Action item = Which lines of the records below contain the string "icon"? Report each of them.

----- The data

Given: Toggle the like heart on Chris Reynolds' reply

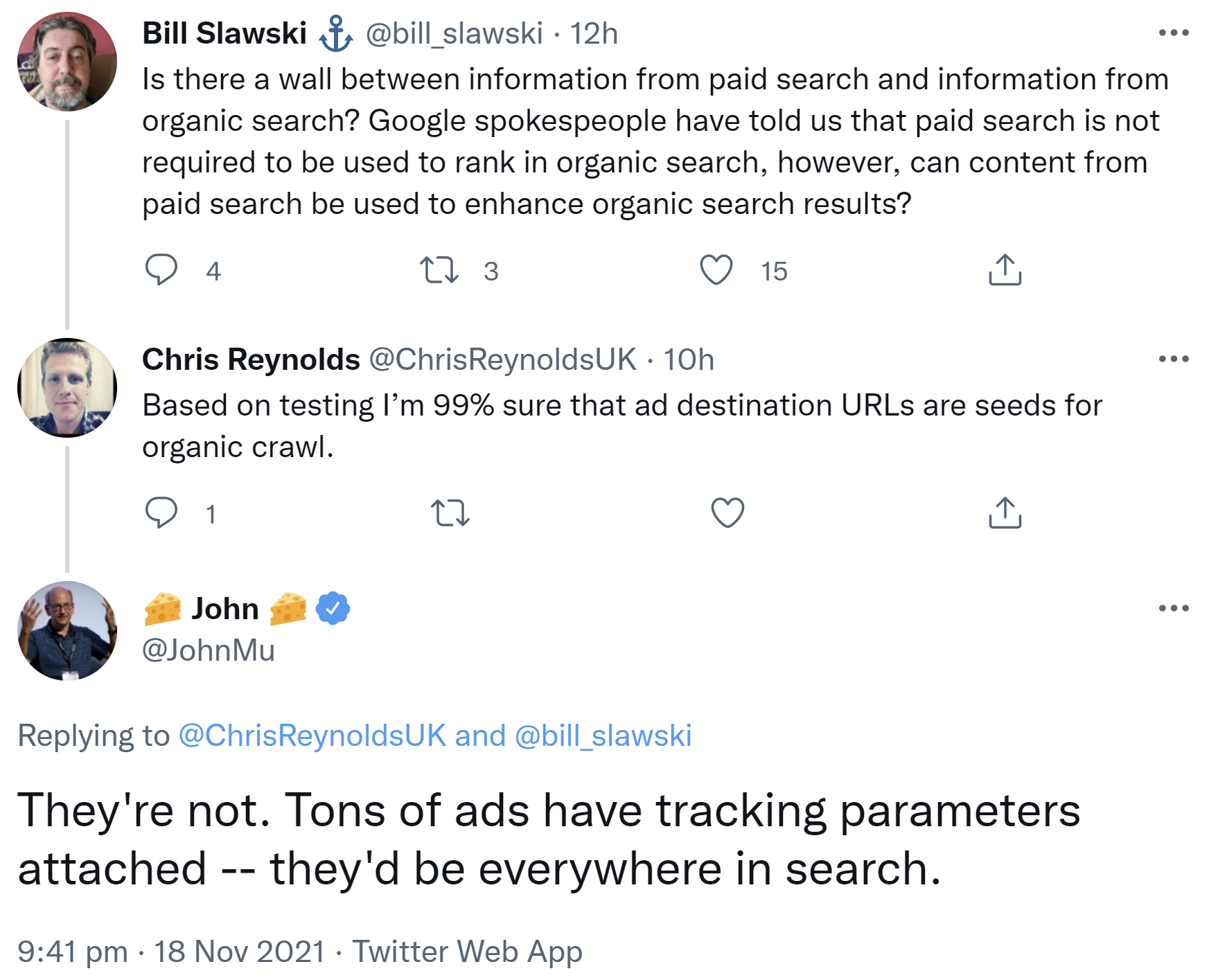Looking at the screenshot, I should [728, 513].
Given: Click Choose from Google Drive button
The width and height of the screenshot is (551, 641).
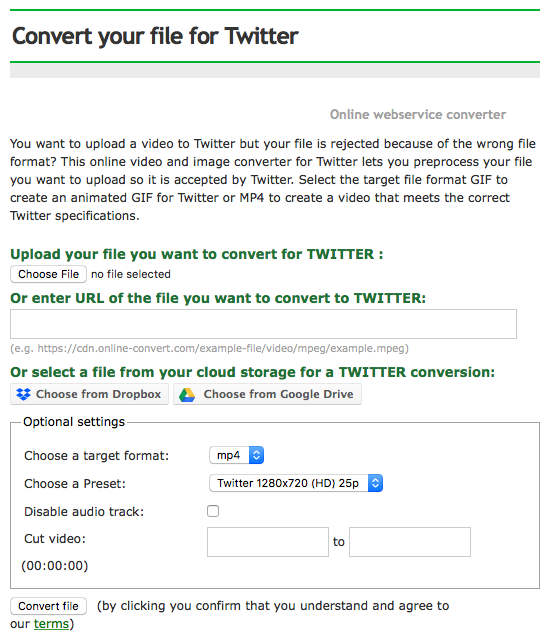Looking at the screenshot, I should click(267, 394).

----------
----- The data

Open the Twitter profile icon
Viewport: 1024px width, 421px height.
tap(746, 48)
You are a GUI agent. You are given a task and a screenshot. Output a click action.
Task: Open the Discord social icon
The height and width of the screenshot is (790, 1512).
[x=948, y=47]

----------

Solution for this task =
Open the Twitter profile icon
Task: Open the Discord social icon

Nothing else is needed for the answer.